Health

Spotlight: The long, triumphant battle for contract support costs


Health Services-JWS
The Southern Ute Indian Tribal Council is currently reviewing options and making plans for the future of the tribal health care system. To highlight the council’s efforts and increase awareness of the history and nature of the system as it exists today, and perhaps provide a look at where it might go, the Drum presents a package of stories on its past, present and future.
Photo Credit: Jeremy Wade Shockley | The Southern Ute Drum

Editor’s note: For more stories from our Spotlight on Tribal Health series, click here.

The Tribal Member Health Committee recommended the tribe take over the operation of the Southern Ute Health Center through an Indian Self-Determination Act contract. So the Tribal Council directed the tribe’s attorneys, Monte Mills and Steve Boos, to start negotiations for a self-determination contract with the U.S. Indian Health Service in Albuquerque.

Meetings began in early 2005 and seemed to go well. Issues concerning the scope of the contract and the amount of money that would be payable to the tribe had all been worked out. It looked as though the contract would be signed by the summer of 2005.

Then everything changed as the result of a U.S. Supreme Court decision.

The Indian Health Service had taken the position that it could decide to not honor the terms of self-determination contracts with tribes, especially with regard to the payment of contract support costs. In a case entitled Cherokee Nation v. Leavitt, the Supreme Court said that IHS actually had to keep the promises it made to tribes in self-determination contracts and ordered that the IHS pay about $13 million in unpaid contract support costs to the Cherokee.

Indian Health Service officials were not happy, to say the least.

Immediately after the Cherokee decision was published, the IHS adopted a rule saying that new self-determination contracts had to contain language stating that the tribe agreed to waive its right to receive contract support costs. The language would leave it entirely up to the IHS to decide whether it would ever pay contract support costs to a tribe.

The Albuquerque area IHS staff came to the tribe and told its attorneys that this new language would have to be inserted in the tribe’s self-determination contract. They threatened to decline the tribe’s contract if it did not agree to the language waiving the tribe’s right to receive contract support costs.

The tribe’s attorneys advised the Tribal Council that the IHS demand was illegal and that the tribe should not agree to include the contract support cost waiver language in the contract.

The Tribal Council agreed and told the attorneys to litigate rather than agree to the illegal language. This message was communicated to the IHS, which then declined the tribe’s contract proposal.

The tribe filed suit against the IHS in the U.S. District Court for New Mexico. Initially, the tribe prevailed when the federal judge ruled that the declination of its contract proposal was illegal and ordered the IHS to enter into the self-determination contract for the Southern Ute Health Center.

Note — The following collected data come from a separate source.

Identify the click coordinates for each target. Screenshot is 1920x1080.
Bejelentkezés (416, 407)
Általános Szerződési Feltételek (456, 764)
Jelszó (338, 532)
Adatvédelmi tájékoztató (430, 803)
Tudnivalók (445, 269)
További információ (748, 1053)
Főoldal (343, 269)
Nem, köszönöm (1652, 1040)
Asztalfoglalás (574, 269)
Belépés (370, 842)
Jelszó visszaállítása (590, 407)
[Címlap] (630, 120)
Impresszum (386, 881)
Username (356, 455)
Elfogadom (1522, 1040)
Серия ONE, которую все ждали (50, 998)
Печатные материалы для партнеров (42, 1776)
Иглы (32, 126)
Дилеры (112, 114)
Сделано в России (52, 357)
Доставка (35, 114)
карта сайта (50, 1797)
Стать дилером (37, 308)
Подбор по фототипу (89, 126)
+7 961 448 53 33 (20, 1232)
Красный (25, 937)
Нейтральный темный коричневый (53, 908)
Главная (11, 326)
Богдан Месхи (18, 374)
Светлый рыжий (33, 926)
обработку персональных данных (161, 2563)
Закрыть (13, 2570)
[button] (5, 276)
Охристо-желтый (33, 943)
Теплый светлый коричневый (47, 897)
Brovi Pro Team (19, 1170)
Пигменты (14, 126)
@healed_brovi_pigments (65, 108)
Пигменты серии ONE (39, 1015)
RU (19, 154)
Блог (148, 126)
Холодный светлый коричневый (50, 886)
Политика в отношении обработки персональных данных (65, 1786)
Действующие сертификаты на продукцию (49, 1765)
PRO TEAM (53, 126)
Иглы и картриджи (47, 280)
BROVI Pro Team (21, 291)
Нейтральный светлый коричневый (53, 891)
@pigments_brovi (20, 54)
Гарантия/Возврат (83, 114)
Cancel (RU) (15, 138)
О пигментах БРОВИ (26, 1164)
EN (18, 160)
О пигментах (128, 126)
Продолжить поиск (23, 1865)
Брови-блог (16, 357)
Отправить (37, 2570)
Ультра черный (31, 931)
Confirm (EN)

But the IHS said that it couldn’t sign the contract, which included a requirement to pay the tribe contract support costs, because it didn’t have the money to pay any contract support costs. The Indian Health Service asked the judge to clarify his first ruling, and he then directed that language be included in the tribe’s contract stating that it was currently entitled to receive $0 in contract support costs.

The judge’s order did not comply with the requirements of the Indian Self-Determination Act, so the Tribal Council directed that an appeal of the order be filed with the U.S. Court of Appeals for the 10th Circuit in Denver.

The tribe’s attorneys filed the appeal. At the same time, the IHS filed an appeal of the ruling that its declination of the tribe’s contract was illegal.

In 2011, the Court of Appeals rejected the IHS appeal and upheld the ruling that the IHS declination of the tribe’s contract because it would not include the contract support cost waive language was illegal.

The court went on to rule in favor of the tribe on the issue of whether its contract must include language that the tribe was entitled to $0 in contract support costs. The Court of Appeals decided that this language was prohibited by the Indian Self-Determination Act.

The IHS lost a method for strong-arming tribes into giving up their rights to receive contract support costs. The tribe was happy with this outcome, but the IHS wasn’t. So the IHS asked the U.S. Supreme Court to review, and reverse, the decision of the Court of Appeals in favor of the tribe.

Supreme Court review of a decision like this one is not automatic; the Supreme Court can decide to not hear a case like the tribe’s case. When the IHS filed a brief asking the Supreme Court to review the tribe’s case, the tribe filed a brief saying that the IHS request should be denied.

The Supreme Court agreed with the tribe and denied the IHS request to review the Court of Appeals decision. The tribe had won after a seven-year battle.

As a result, the tribe now has the legal right to collect 100 percent of the contract support cost money stated in its self-determination contract.